Killi, a company providing consumer privacy services, has developed an app that integrates access to over 20,000 financial institutions so that consumers can opt-in to an agreement to share their data.

If they do, they receive compensation from the participating firms, unlike the normal arrangement, when consumers often are unaware that their data is being sold.

“The current market for transactional data is powered by firms that collect data from credit cards and bank cards, and sell it without explicitly informing or compensating the consumer," said Killi founder and CEO Neil Sweeney. 

Consumers may be told their data is being accessed and sold, but Sweeney says the disclosure is usually masked in the fine print. He says companies will sometimes bait consumers by offering points or other amenities in exchange for financial information. However, the payout only represents a fraction of the real value of the data.

Control and transparency

Sweeney says Killi is changing this system by providing consumers with control and transparency on who is purchasing their data while providing them with direct compensation each time the data is acquired. 

“Additionally, by putting explicit consent at the individual user level, Killi also removes privacy, fraud, and fidelity concerns for those that buy the data,” Sweeney said. “Killi gives full transparency to both buyers and sellers. When purchasing data from Killi, you know exactly where this data is coming from and vice versa.”
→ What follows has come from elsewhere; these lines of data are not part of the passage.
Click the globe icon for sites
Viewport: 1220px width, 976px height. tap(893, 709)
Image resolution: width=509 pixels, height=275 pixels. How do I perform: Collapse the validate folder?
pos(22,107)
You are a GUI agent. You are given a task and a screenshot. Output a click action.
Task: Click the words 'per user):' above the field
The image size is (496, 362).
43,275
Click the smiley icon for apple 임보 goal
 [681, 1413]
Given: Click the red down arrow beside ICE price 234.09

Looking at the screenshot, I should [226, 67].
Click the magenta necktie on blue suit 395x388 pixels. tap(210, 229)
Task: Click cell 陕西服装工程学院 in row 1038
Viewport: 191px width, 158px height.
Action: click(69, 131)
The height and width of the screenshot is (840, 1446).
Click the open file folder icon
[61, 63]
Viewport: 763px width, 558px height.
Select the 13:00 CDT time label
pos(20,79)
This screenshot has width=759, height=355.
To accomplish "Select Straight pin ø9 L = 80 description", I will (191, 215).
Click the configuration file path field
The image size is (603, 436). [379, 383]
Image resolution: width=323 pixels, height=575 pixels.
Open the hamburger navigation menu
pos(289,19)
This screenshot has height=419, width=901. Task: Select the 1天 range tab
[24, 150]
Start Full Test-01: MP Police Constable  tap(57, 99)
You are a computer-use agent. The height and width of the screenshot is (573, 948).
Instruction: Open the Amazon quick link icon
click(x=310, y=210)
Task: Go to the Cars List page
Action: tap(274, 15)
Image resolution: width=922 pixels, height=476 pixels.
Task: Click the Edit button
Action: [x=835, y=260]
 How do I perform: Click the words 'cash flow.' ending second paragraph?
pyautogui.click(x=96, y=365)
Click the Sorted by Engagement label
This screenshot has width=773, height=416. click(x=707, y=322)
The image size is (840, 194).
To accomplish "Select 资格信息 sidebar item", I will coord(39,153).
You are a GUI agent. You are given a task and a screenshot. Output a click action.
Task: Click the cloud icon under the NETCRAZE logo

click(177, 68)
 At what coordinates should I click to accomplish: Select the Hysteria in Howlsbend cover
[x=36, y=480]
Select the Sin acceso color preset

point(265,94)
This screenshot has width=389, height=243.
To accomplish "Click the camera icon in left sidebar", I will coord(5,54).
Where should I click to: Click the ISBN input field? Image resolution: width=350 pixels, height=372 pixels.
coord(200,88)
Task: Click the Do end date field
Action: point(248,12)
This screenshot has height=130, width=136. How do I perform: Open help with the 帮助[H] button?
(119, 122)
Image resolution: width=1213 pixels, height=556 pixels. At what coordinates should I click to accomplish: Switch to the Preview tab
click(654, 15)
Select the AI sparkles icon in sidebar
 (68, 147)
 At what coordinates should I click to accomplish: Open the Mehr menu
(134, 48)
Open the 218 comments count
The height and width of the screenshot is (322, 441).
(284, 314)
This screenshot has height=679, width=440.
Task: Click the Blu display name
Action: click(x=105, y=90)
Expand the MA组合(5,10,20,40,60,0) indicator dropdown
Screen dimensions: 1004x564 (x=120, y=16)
How much your data could be worth all depends on what kind of data it is. Industry sources say your Facebook data may be among the most valuable.

Congressional interest

A year ago, Sen. Mark Warner (D-Va.) and Sen. Josh Hawley (R-Mo.) proposed legislation to provide more transparency in consumer data transactions by requiring data sellers to tell consumers exactly how much their information is worth.

Killi's Fair Trade Data program appears to come close to that goal. It allows for consumer inclusion in the sale of personal data and provides full transparency for buyers of data to see the exact source of what they are buying.

The program launched in April, and the company says it could play a significant role in the movement toward universal basic income for individuals by establishing a new model that regularly sends money back to the consumer.